Peri & Sons Farms hypes Nevada for growing onions
Peri & Sons Farms grows, packs and ships premium white, yellow, red, sweet and organic onions year-round directly from its family farms in Nevada and California. Nevada is where the company grows most of its acreage for red, whites, yellows, sweets, Sweetie Sweet and Sunions.
“Nevada onions, especially our Nevada whites, are hands down some of the best onions you can get,” said Jessica Peri, retail sales manager for the Yerington, NV-based company. “Nevada whites are known for their premium quality and beautiful pearlescent appearance.”
The state is also where the company has the most opportunity for specialty programs such as conventional and organic shallots, garlic and cipollinis. Peri & Sons Farms trial all its new packaging at the Nevada facility, too.
“We grow over 4,000 acres of conventional and organic onions, shallots and cipollinis in Yerington,” Peri said. “We grow an additional 2,000-plus acres in California to complete our year-round program.”
The company has a rich history of onion growing behind it, dating back to 1979. When Peri began selling onions 18 years ago, the company had very little retail business and sales were mostly to brokers and wholesalers. However, since that time, the retail sales program has grown almost 400 percent and the company now serves a wide variety of retail stores across the U.S.
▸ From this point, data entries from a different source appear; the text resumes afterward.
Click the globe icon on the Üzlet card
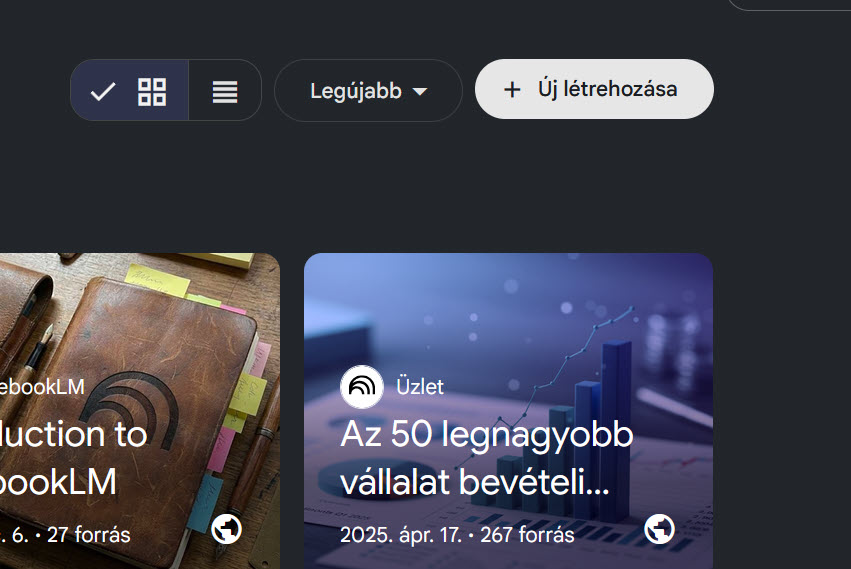The image size is (851, 569). 659,529
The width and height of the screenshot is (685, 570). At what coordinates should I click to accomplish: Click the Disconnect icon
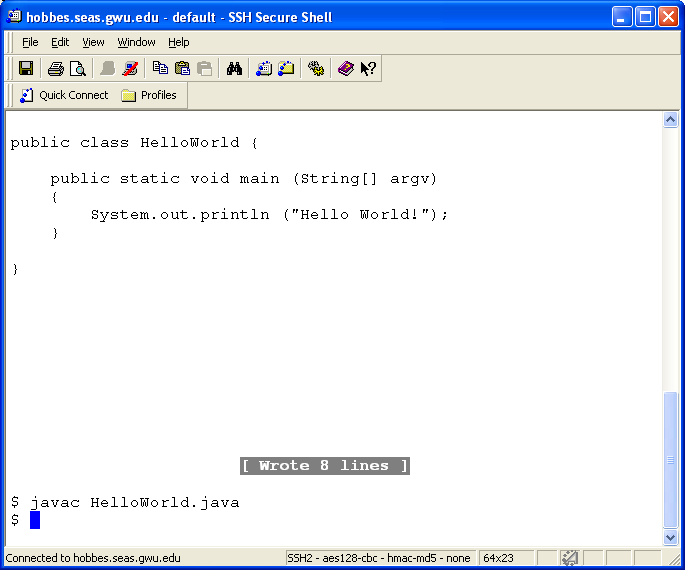(130, 68)
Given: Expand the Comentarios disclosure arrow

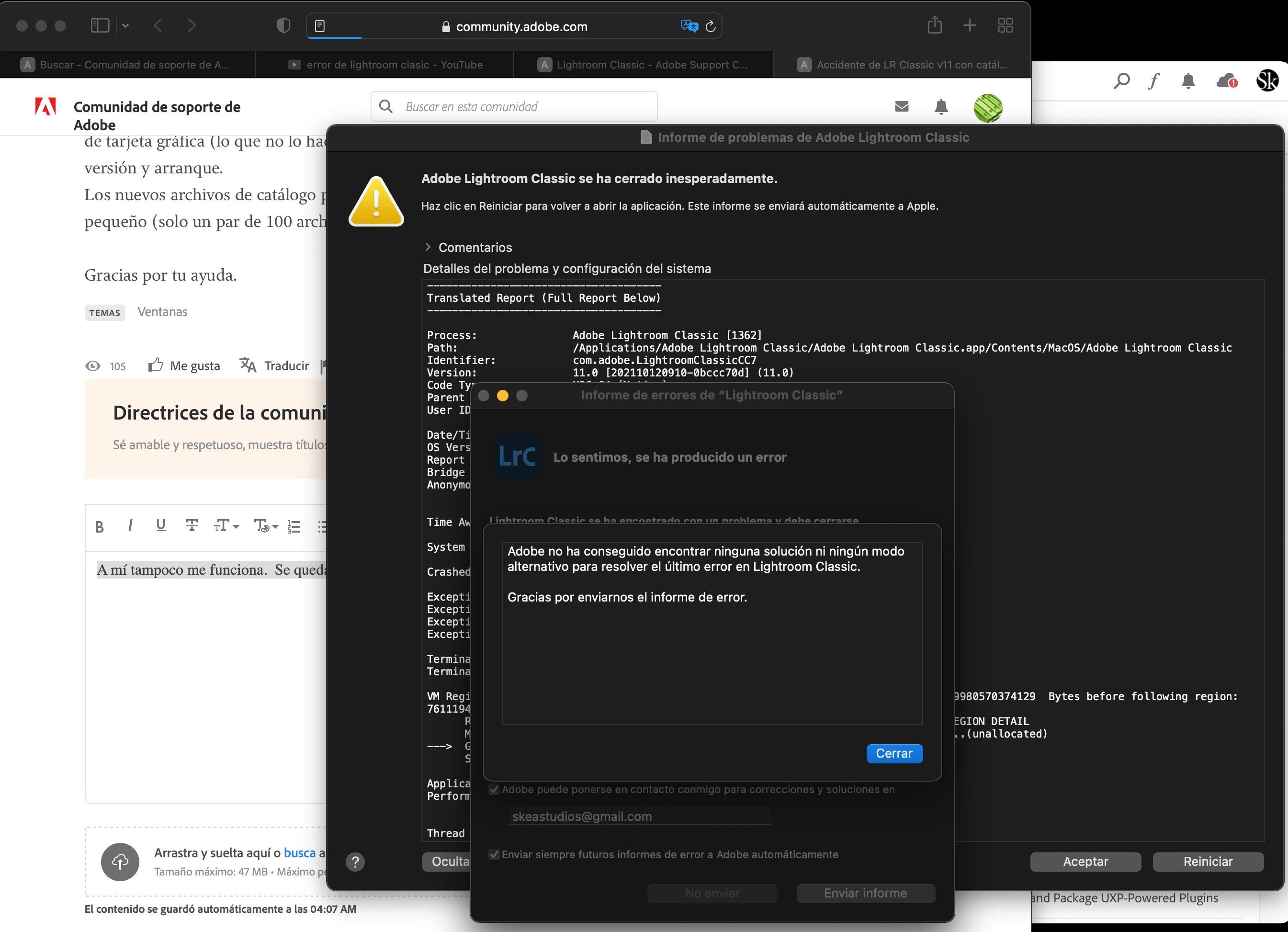Looking at the screenshot, I should click(428, 247).
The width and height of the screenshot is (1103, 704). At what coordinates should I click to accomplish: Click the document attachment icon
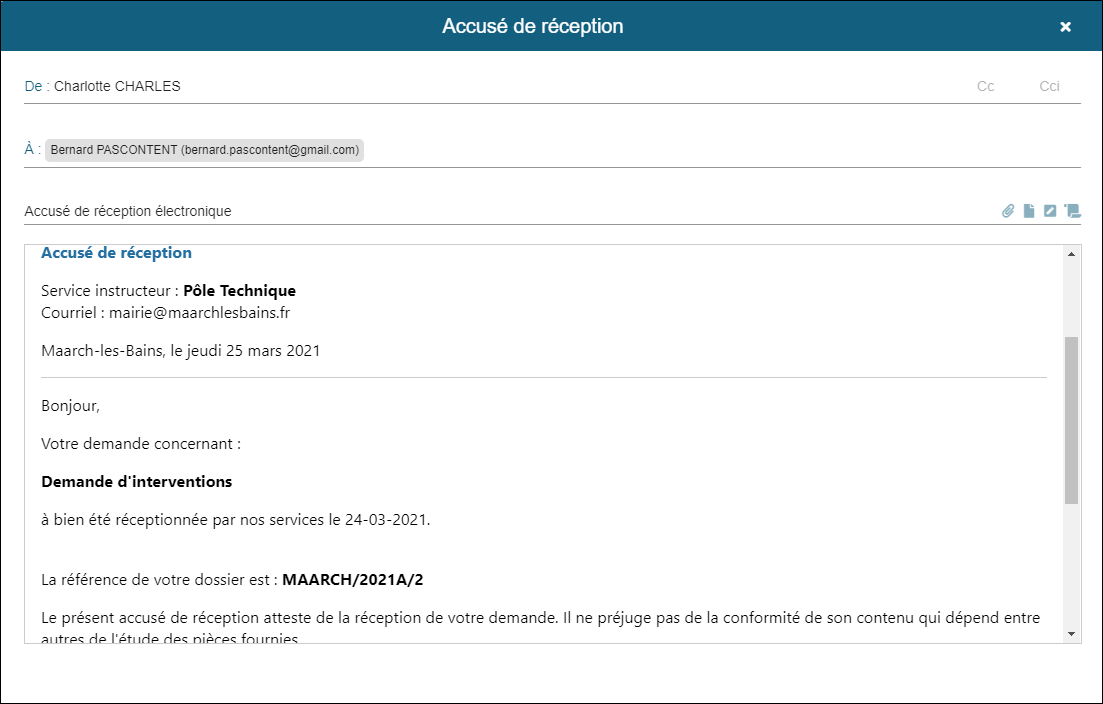point(1029,211)
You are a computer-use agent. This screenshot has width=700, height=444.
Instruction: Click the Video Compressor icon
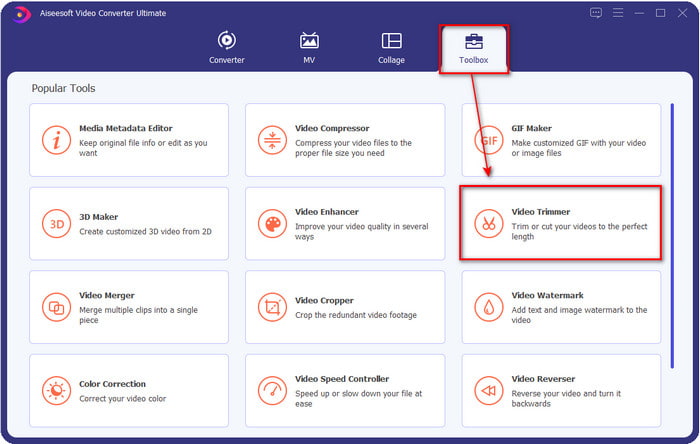click(x=272, y=140)
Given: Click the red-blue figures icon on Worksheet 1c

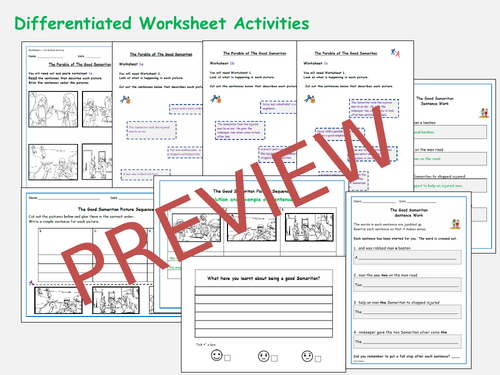Looking at the screenshot, I should click(x=395, y=53).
“Every grower measures success in their own way; for us, success means we’ve achieved consistent quality, sizing, and variety for our customers,” Peri said. “We have been successful in building profitable programs with retailers because we offer the highest quality products, which means there’s less shrink and our full line of premium and organic onions will display well, whether they are bulk items or our line of consumer packs and sustainable packaging.”
Some recent trends in the category include the rise in private label and sustainable packaging.
“Grower brands are being jeopardized, and because of that, produce consumers will have a much harder time knowing how and where the product was grown,” Peri said. “The industry wants sustainable packaging due to growing consumer demand for it. We want to move toward more sustainable packaging, and we are, but there is a substantial cost for making packaging changes and we’re not able to pass that on in the present inflationary environment.”
That’s why the company is working with its packaging manufacturers and testing material that uses less plastic but still maintains its structural strength. It’s also focused on packaging reduction, by using less material, as part of the company mission as a certified sustainable farm operation.
Peri noted it has become difficult to compare year-over-year sales with everything that has happened in the economy and with the pandemic, inflation, etc., calling it a roller coaster.
“Surprisingly 2021 almost matched 2020, but I don’t think 2022 sales will meet retailers’ sales expectations,” she said. “It was a rough spring for planting across all growing regions. We had to replant some fields due to wind blowing the seeds out. Thankfully, onions are resilient, and even though our onions were replanted, they are on target. Mother Nature dictates the life cycle, but we are expecting a good crop with higher-than-normal yields.”
She noted the cost to produce the crops is skyrocketing and the company has no choice but to pass some of it along as the profit margins on onions just hasn’t been there to absorb the increases.
Despite the challenges, Peri & Sons Farms continues to grow. Among its many new hires is the addition of a new social media specialist, Bailey Sanchez.
“We plan to up our B2B and B2C engagement by sharing more about the farm, our culture and our sustainability mission and also by promoting the health benefits of fresh produce,” Peri said.
Photo: The Peri & Sons Farms team in an onion field.